On the flipside, and particularly in the context of romantic relationships, this silent treatment can be wielded as a weapon to punish a partner, and beat their will to submission especially when there is a conflict of opinions on a certain matter.
If your partner sticks to the silent treatment going until you apologize, even if you weren’t wrong, then you have a master manipulator at your hand, and you need to address this issue as soon as possible.
3. Withholding sex to get what they want
Now this is perhaps the commonest of all the things listed here in this piece. You must already know how this tactic operates between partners: one partner wants something that the other may not be willing to do ever or at that point in time. So in revolt, they withhold sex so the other partner can be manipulated into doing their bidding.

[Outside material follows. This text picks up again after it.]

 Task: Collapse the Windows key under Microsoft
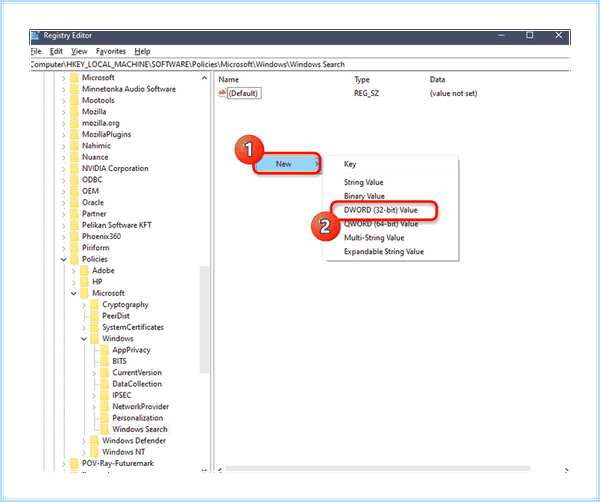[84, 339]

Sometimes, it is to punish a partner for doing something they didn’t like.
4. Guilt trip you… a lot!
A partner who can make you feel guilty for your actions, even when you’ve done nothing wrong), is nothing but manipulative.
To get more perspective on guilt tripping as a form of emotional/romantic manipulation, check out this insightful article here.
5. If you love me, you will do so and so
A partner who uses the whole relationship as a means of making you do stuff you don't want to do is simply being manipulative.
Staking the whole relationship, or attaching your action to the possible end of the relationship is a toxic, unhealthy and unfair trick to pull by a partner, especially when you are really holding back from doing that said thing for valid reasons.
For example, wanting to abstain from sex till your wedding night is a valid choice to make. Being asked to throw all of it away by a partner who knew about your decision before the relationship is simply manipulation at its sickest.